Topics: Humans; Animals; Motion Perception; Acceleration; Learning; Vestibule, Labyrinth; Primates; Sensory Thresholds
PubMed: 37778297
DOI: 10.1016/j.gaitpost.2023.09.011 -
Sports Medicine - Open Jun 2023Long-term stretching of human skeletal muscles increases joint range of motion through altered stretch perception and decreased resistance to stretch. There is also some...
BACKGROUND
Long-term stretching of human skeletal muscles increases joint range of motion through altered stretch perception and decreased resistance to stretch. There is also some evidence that stretching induces changes in muscle morphology. However, research is limited and inconclusive.
OBJECTIVE
To examine the effect of static stretching training on muscle architecture (i.e., fascicle length and fascicle angle, muscle thickness and cross-sectional area) in healthy participants.
DESIGN
Systematic review and meta-analysis.
METHODS
PubMed Central, Web of Science, Scopus, and SPORTDiscus were searched. Randomized controlled trials and controlled trials without randomization were included. No restrictions on language or date of publication were applied. Risk of bias was assessed using Cochrane RoB2 and ROBINS-I tools. Subgroup analyses and random-effects meta-regressions were also performed using total stretching volume and intensity as covariates. Quality of evidence was determined by GRADE analysis.
RESULTS
From the 2946 records retrieved, 19 studies were included in the systematic review and meta-analysis (n = 467 participants). Risk of bias was low in 83.9% of all criteria. Confidence in cumulative evidence was high. Stretching training induces trivial increases in fascicle length at rest (SMD = 0.17; 95% CI 0.01-0.33; p = 0.042) and small increases in fascicle length during stretching (SMD = 0.39; 95% CI 0.05 to 0.74; p = 0.026). No increases were observed in fascicle angle or muscle thickness (p = 0.30 and p = 0.18, respectively). Subgroup analyses showed that fascicle length increased when high stretching volumes were used (p < 0.004), while no changes were found for low stretching volumes (p = 0.60; subgroup difference: p = 0.025). High stretching intensities induced fascicle length increases (p < 0.006), while low stretching intensities did not have an effect (p = 0.72; subgroup difference: p = 0.042).
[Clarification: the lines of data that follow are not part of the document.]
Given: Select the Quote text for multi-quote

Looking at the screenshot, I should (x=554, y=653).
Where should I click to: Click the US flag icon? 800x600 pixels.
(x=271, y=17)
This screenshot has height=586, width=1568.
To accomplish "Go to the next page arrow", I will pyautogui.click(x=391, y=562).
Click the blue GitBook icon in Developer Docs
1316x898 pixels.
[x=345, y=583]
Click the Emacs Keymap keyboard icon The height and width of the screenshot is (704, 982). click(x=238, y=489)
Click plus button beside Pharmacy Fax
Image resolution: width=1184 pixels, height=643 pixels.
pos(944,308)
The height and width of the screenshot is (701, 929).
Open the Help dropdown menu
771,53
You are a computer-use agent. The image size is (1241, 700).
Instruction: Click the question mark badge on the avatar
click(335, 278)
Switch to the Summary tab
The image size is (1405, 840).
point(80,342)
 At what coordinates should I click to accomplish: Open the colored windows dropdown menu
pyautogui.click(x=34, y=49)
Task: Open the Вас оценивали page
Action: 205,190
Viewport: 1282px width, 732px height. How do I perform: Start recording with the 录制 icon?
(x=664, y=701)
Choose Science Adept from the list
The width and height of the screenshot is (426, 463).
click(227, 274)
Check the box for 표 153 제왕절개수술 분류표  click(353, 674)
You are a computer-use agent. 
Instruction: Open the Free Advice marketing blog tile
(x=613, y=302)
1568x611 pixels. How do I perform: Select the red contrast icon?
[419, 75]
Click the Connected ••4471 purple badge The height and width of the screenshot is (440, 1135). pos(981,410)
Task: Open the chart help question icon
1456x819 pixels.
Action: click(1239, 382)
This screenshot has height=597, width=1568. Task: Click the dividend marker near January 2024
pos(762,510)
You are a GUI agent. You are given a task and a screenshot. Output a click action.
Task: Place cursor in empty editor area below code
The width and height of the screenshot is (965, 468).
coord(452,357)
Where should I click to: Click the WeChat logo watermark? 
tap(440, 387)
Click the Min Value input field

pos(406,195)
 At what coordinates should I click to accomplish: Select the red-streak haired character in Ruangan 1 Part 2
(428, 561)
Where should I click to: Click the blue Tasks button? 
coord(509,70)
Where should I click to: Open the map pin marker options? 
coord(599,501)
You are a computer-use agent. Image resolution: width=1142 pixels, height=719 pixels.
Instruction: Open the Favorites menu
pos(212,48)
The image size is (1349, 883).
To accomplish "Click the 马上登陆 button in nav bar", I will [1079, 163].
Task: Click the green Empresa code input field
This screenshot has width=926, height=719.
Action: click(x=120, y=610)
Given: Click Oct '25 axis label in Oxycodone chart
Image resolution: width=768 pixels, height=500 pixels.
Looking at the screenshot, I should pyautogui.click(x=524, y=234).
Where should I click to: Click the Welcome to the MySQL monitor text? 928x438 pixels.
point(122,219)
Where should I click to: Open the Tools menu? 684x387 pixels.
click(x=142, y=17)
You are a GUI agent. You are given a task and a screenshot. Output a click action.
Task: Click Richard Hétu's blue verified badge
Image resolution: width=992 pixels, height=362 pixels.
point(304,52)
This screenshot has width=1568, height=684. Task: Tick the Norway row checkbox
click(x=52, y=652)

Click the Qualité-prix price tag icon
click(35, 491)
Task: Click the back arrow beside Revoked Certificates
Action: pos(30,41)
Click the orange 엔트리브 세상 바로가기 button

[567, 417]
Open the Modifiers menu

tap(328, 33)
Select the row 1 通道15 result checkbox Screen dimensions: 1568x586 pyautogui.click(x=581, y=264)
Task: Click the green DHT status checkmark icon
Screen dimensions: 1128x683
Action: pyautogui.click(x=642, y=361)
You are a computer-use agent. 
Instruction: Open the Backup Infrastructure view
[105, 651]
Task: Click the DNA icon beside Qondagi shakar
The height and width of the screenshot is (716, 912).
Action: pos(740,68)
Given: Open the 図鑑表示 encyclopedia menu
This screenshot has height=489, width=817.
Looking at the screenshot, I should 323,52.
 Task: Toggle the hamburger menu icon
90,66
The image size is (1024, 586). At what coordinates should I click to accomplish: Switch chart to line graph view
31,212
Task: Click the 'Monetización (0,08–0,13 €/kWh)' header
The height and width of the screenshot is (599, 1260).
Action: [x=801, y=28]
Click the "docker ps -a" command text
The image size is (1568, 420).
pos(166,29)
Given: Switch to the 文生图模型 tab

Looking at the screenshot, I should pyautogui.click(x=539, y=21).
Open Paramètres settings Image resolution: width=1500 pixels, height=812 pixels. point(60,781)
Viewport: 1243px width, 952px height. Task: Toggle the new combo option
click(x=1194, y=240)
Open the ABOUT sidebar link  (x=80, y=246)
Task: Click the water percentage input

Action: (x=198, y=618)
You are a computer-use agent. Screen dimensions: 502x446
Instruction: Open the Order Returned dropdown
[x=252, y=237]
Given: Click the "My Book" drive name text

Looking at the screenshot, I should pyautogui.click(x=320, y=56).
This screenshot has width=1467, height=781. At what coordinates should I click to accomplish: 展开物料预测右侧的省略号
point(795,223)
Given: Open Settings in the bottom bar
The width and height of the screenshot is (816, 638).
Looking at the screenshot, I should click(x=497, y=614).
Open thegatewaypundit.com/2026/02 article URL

Also, high intensity stretching resulted in increased muscle thickness (p = 0.021). Meta-regression analyses showed that longitudinal fascicle growth was positively associated with stretching volume (p < 0.02) and intensity (p < 0.04).
CONCLUSIONS
Static stretching training increases fascicle length at rest and during stretching in healthy participants. High, but not low, stretching volumes and intensities induce longitudinal fascicle growth, while high stretching intensities result in increased muscle thickness.
REGISTRATION
PROSPERO, registration number: CRD42021289884.